Paradigma Uang Receh
Di masyarakat, uang receh atau uang koin sering dianggap sebelah mata jika dibandingkan dengan uang berbahan kertas. Transaksi menggunakan uang receh cenderung diidentikkan dengan orang-orang kalangan bawah seperti pengamen, Pak Ogah, tukang parkir, dan pengemis.
Bisa jadi stereotip masyarakat inilah yang menyebabkan seseorang untuk segan dan enggan menggunakan uang receh.
Anda pasti pernah mendengar seseorang (atau bahkan Anda sendiri) mengucapkan “Maaf, pakai uang receh,” saat hendak membayar suatu barang.
Saya merasa heran mengapa seseorang meminta maaf untuk hal yang sebenarnya tidak perlu itu. Padahal selama memiliki nilai yang sama, entah membayar dengan uang receh ataupun dengan uang kertas seharusnya sama saja bukan?

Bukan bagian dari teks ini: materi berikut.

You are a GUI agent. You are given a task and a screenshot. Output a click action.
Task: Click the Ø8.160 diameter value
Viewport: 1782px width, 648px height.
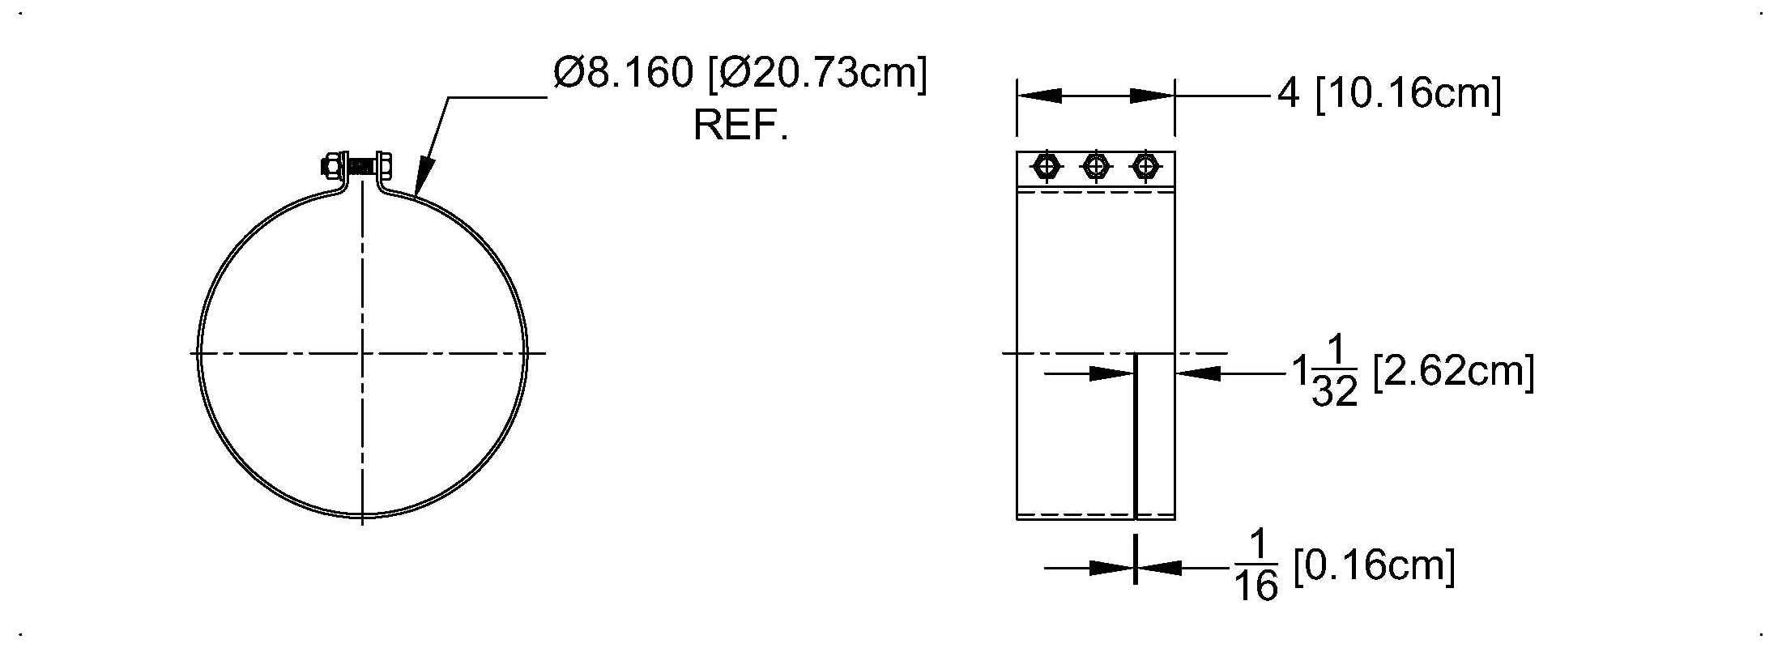(624, 74)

Dari segi kepraktisan, uang receh memang terasa merepotkan karena kita harus menyediakan tempat penyimpanan yang lebih besar. Uang receh juga berat dan repot jika dibawa kemana-mana, muncul bunyi “kricik-kricik” yang membuat Anda tidak nyaman.
Tapi jujur saja saya justru senang membawa uang receh dengan bunyi unik itu, meskipun teman saya ada yang mengejek dengan kalimat “Habis Ngamen dimana, Mas?” saya tak masalah, saya cuek saja, dan menganggap itu sekadar lelucon.
Uang receh dianggap tidak bernilai sama sekali karena nominalnya yang kecil. Kehilangan seratus perak, dua ratus perak, lima ratus perak mungkin tidak akan dipermasalahkan dibandingkan jika Anda kehilangan selembar lima ribu Rupiah.
Namun pernahkah Anda menghitung berapa uang receh yang Anda sepelekan dan hilang tercecer itu? Kalau dikumpulkan bisa saja nominalnya bahkan lebih besar dibandingkan selembar kertas uang lima ribuan.
Jika saja uang receh-receh itu bisa berbicara, mungkin mereka akan mengeluh atas perlakuan tidak adil manusia terhadap “ras” mereka yang sering disepelekan dibanding dengan “ras” kertas.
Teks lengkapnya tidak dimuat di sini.